Records supplied:

-*-

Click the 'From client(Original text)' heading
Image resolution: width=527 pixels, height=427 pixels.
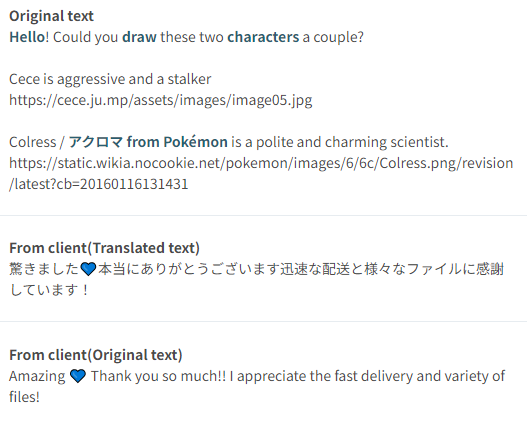coord(96,355)
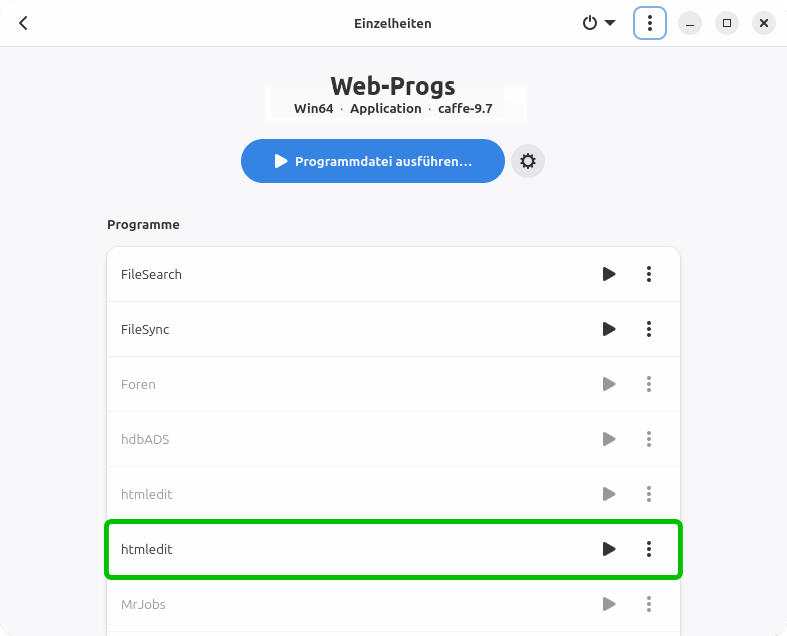
Task: Open FileSearch's three-dot options menu
Action: (649, 274)
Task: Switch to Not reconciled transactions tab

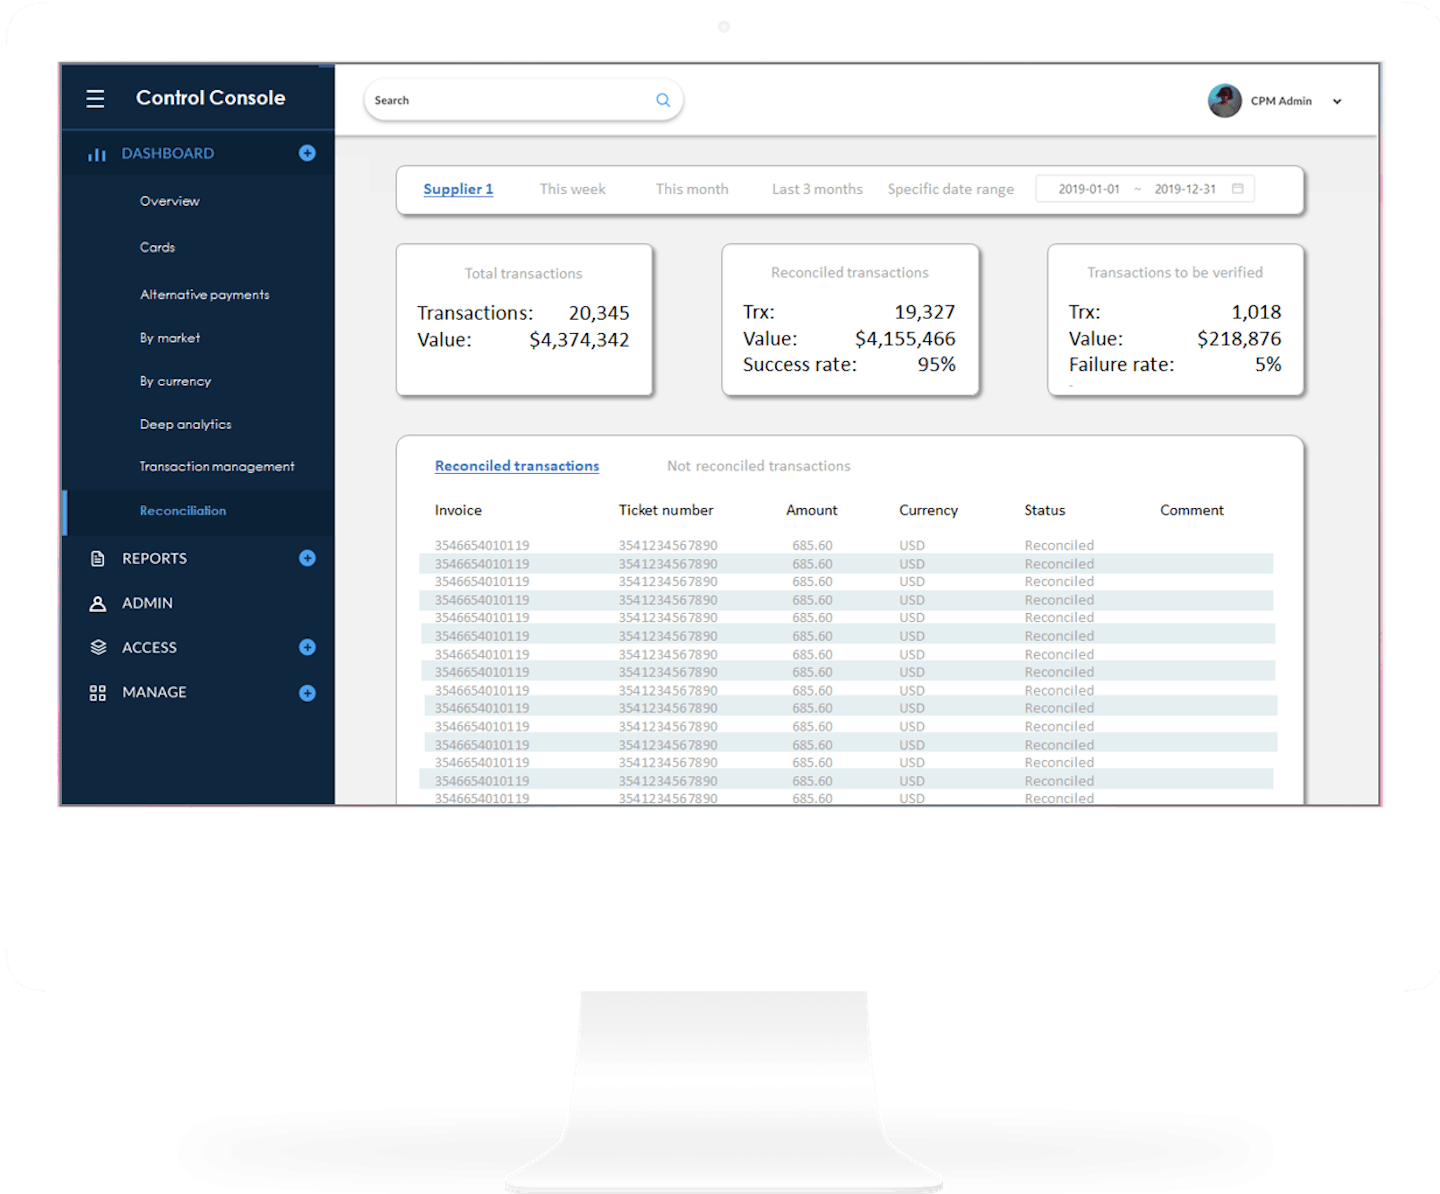Action: (758, 466)
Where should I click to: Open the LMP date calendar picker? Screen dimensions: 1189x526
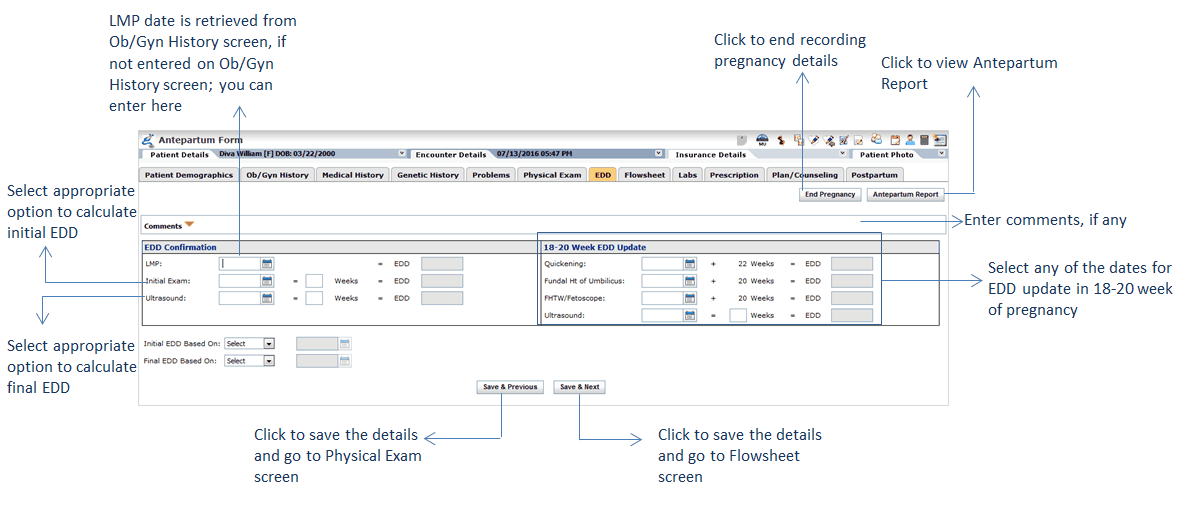[267, 264]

-*-

Task to complete: Write out each entry exactly as given, but skip the pictures.

Expected output:
Click the 'From client(Original text)' heading
Image resolution: width=527 pixels, height=427 pixels.
coord(96,355)
Task: Open FileSearch's three-dot options menu
Action: (649, 274)
Task: Switch to Not reconciled transactions tab

Action: (758, 466)
Where should I click to: Open the LMP date calendar picker? Screen dimensions: 1189x526
[267, 264]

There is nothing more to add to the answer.